Innovative Cooling Solutions for Liquid Xenon Experiments

Recent advancements in thermal management technology have been reported in the paper titled "Thermal Management Design and Key Technology Validation for PandaX Underground Experiment" by Tao Zhan and colleagues. The study addresses the challenges faced by liquid xenon experiments, particularly the need for reliable cooling systems capable of supporting larger scales, potentially reaching up to fifty tons.

The authors highlight the limitations of traditional cooling methods, such as pulse tube and GM refrigerators, which are often inadequate due to their limited cooling power and spatial requirements. To overcome these issues, the team developed an auto-cascade refrigerator utilizing ethanol as a coolant. This innovative design incorporates a concentric shaft heat exchanger and an after-pumping heat transfer scheme, achieving a stable cooling power of 2.5 kW at 155 K.

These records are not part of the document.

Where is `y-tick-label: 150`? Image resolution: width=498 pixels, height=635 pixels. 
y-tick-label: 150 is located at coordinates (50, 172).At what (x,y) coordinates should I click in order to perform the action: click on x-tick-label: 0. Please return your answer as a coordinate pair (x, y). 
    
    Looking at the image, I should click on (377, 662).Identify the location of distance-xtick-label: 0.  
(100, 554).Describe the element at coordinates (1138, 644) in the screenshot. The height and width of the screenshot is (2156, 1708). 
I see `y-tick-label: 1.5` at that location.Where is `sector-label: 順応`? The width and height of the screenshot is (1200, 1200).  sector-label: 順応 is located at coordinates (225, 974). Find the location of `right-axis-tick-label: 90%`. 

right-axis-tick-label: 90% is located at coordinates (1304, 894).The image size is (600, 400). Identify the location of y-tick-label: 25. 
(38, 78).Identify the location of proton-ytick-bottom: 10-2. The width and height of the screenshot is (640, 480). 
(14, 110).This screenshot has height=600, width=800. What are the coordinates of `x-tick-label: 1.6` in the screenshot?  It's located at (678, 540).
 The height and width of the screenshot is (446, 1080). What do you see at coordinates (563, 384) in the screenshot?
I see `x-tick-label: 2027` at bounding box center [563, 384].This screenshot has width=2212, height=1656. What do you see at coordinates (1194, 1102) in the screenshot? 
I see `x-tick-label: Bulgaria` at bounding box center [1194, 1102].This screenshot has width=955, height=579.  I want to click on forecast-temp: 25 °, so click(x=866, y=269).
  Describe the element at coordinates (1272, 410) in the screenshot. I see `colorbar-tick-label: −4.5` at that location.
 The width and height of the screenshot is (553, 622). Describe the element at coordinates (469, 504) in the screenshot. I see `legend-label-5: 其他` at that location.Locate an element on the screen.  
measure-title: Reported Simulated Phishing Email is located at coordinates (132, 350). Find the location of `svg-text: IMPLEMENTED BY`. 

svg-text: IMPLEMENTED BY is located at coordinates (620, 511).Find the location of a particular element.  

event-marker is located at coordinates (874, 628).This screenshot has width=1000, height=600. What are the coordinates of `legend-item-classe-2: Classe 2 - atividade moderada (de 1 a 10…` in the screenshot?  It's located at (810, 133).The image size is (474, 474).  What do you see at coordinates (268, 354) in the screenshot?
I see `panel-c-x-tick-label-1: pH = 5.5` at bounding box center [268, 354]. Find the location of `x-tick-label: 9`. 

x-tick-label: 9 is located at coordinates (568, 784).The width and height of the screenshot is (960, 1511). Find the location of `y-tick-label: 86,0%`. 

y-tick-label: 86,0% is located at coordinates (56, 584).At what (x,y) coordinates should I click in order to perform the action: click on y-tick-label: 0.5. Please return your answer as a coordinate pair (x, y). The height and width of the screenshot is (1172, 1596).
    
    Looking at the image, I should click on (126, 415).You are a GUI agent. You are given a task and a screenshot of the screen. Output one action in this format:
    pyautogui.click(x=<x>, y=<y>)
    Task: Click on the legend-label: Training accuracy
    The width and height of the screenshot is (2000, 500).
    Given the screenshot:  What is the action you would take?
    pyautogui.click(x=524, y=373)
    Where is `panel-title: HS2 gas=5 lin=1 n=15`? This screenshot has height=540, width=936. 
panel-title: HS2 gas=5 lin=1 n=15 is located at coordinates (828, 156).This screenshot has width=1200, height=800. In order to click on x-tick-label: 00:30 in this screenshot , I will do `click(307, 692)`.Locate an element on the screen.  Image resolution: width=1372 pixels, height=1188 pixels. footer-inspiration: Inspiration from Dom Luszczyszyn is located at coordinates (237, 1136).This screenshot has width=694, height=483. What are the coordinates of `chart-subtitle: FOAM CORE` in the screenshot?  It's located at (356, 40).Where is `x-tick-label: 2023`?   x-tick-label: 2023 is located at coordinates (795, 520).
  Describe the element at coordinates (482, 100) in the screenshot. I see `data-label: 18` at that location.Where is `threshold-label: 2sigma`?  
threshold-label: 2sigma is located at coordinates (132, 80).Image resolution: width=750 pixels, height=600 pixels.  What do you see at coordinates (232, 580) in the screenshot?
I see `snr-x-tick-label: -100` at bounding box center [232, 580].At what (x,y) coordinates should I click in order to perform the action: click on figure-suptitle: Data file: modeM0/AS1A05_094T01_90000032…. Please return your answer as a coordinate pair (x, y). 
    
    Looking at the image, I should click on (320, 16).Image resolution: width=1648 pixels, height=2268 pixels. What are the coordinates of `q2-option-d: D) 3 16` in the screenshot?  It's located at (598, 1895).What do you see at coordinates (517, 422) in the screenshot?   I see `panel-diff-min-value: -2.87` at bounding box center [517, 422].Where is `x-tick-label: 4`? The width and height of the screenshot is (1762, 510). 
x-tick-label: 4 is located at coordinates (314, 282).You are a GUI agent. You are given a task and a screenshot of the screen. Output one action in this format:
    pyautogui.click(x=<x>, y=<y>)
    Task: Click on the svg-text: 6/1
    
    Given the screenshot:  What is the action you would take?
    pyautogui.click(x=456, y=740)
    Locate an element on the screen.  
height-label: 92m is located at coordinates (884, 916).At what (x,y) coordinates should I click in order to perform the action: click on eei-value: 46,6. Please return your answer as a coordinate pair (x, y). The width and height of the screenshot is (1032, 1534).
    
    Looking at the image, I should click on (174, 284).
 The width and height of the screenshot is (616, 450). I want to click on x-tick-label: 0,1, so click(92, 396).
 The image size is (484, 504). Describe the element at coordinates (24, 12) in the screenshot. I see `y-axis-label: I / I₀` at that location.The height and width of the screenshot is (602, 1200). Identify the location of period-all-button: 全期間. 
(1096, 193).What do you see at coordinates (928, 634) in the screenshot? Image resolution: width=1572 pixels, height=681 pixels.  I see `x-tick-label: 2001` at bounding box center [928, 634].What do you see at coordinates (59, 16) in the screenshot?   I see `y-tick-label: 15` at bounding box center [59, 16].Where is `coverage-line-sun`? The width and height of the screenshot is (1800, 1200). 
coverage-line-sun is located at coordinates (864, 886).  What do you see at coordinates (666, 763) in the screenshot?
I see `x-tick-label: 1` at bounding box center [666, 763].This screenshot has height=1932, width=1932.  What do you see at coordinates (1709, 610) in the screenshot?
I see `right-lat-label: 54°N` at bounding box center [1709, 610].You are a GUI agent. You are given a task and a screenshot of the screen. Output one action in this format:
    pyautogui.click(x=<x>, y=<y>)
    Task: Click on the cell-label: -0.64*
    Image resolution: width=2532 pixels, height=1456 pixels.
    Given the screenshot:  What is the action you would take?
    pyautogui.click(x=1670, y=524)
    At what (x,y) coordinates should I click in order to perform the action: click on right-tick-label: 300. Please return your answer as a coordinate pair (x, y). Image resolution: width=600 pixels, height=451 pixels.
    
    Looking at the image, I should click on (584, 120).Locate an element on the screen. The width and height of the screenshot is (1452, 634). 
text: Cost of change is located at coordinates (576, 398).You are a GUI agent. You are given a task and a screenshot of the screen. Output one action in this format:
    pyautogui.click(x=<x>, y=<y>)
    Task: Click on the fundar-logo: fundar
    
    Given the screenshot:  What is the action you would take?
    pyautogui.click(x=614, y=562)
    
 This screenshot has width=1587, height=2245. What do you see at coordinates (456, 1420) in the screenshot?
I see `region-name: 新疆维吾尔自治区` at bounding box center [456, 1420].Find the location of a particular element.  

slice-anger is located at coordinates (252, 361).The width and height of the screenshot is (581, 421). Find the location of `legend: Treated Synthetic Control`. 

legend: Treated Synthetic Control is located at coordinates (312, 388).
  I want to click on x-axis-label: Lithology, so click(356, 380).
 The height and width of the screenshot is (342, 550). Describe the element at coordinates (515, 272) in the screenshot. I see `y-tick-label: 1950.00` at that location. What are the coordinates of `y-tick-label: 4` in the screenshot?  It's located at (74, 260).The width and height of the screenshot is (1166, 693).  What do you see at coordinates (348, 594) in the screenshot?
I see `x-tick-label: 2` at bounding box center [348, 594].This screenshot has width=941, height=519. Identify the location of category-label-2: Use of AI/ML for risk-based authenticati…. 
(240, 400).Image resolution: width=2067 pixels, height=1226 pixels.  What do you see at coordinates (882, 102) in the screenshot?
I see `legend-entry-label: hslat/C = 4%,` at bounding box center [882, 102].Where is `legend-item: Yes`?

Furthermore, the paper discusses the feasibility of a centralized cooling system that could provide 5 kW at 160 K. This advancement is significant as it simplifies the auxiliary devices required for liquid xenon experiments, thereby enhancing the efficiency of the PandaX-xT experiment scheme and its laboratory infrastructure design.

The findings could have broader implications for future experiments in high-energy physics, particularly those involving rare event searches, by facilitating the scaling up of detector systems without compromising cooling efficiency. The complete study can be accessed through arXiv at arXiv:2408.13433.